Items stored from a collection
────────────────

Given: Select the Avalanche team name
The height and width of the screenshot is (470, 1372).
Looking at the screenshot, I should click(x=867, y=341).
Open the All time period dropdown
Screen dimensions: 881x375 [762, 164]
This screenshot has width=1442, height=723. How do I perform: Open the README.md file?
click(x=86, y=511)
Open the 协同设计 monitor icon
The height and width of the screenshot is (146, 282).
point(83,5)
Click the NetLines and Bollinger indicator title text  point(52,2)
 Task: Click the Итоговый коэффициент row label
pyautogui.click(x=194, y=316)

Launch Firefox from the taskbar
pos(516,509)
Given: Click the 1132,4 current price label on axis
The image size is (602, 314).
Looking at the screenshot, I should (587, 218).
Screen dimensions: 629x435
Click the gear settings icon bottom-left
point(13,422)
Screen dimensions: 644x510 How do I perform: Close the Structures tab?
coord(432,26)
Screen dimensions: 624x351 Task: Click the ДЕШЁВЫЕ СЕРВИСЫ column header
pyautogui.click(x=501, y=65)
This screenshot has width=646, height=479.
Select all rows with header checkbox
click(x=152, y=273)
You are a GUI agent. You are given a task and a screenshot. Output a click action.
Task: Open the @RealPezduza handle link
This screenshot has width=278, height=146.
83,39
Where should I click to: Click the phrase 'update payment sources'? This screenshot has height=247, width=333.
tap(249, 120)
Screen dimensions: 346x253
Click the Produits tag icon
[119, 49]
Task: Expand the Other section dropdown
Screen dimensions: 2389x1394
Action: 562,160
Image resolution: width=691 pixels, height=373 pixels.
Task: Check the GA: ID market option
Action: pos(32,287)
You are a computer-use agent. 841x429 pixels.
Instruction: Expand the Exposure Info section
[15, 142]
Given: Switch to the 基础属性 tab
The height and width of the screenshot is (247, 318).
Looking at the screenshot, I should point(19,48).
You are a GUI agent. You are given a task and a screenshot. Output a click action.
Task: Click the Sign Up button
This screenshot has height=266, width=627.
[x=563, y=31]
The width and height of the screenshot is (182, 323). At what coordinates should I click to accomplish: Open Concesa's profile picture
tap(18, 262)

────────────────

▶ EXERCISE REQUIREMENTS
Please extract all of the data above and reproduce every line without any change.

▶ ANSWER TO THE TASK
Given: Select the Avalanche team name
The height and width of the screenshot is (470, 1372).
Looking at the screenshot, I should click(x=867, y=341).
Open the All time period dropdown
Screen dimensions: 881x375 [762, 164]
This screenshot has width=1442, height=723. How do I perform: Open the README.md file?
click(x=86, y=511)
Open the 协同设计 monitor icon
The height and width of the screenshot is (146, 282).
point(83,5)
Click the NetLines and Bollinger indicator title text  point(52,2)
 Task: Click the Итоговый коэффициент row label
pyautogui.click(x=194, y=316)

Launch Firefox from the taskbar
pos(516,509)
Given: Click the 1132,4 current price label on axis
The image size is (602, 314).
Looking at the screenshot, I should (587, 218).
Screen dimensions: 629x435
Click the gear settings icon bottom-left
point(13,422)
Screen dimensions: 644x510 How do I perform: Close the Structures tab?
coord(432,26)
Screen dimensions: 624x351 Task: Click the ДЕШЁВЫЕ СЕРВИСЫ column header
pyautogui.click(x=501, y=65)
This screenshot has width=646, height=479.
Select all rows with header checkbox
click(x=152, y=273)
You are a GUI agent. You are given a task and a screenshot. Output a click action.
Task: Open the @RealPezduza handle link
This screenshot has width=278, height=146.
83,39
Where should I click to: Click the phrase 'update payment sources'? This screenshot has height=247, width=333.
tap(249, 120)
Screen dimensions: 346x253
Click the Produits tag icon
[119, 49]
Task: Expand the Other section dropdown
Screen dimensions: 2389x1394
Action: 562,160
Image resolution: width=691 pixels, height=373 pixels.
Task: Check the GA: ID market option
Action: pos(32,287)
You are a computer-use agent. 841x429 pixels.
Instruction: Expand the Exposure Info section
[15, 142]
Given: Switch to the 基础属性 tab
The height and width of the screenshot is (247, 318).
Looking at the screenshot, I should point(19,48).
You are a GUI agent. You are given a task and a screenshot. Output a click action.
Task: Click the Sign Up button
This screenshot has height=266, width=627.
[x=563, y=31]
The width and height of the screenshot is (182, 323). At what coordinates should I click to accomplish: Open Concesa's profile picture
tap(18, 262)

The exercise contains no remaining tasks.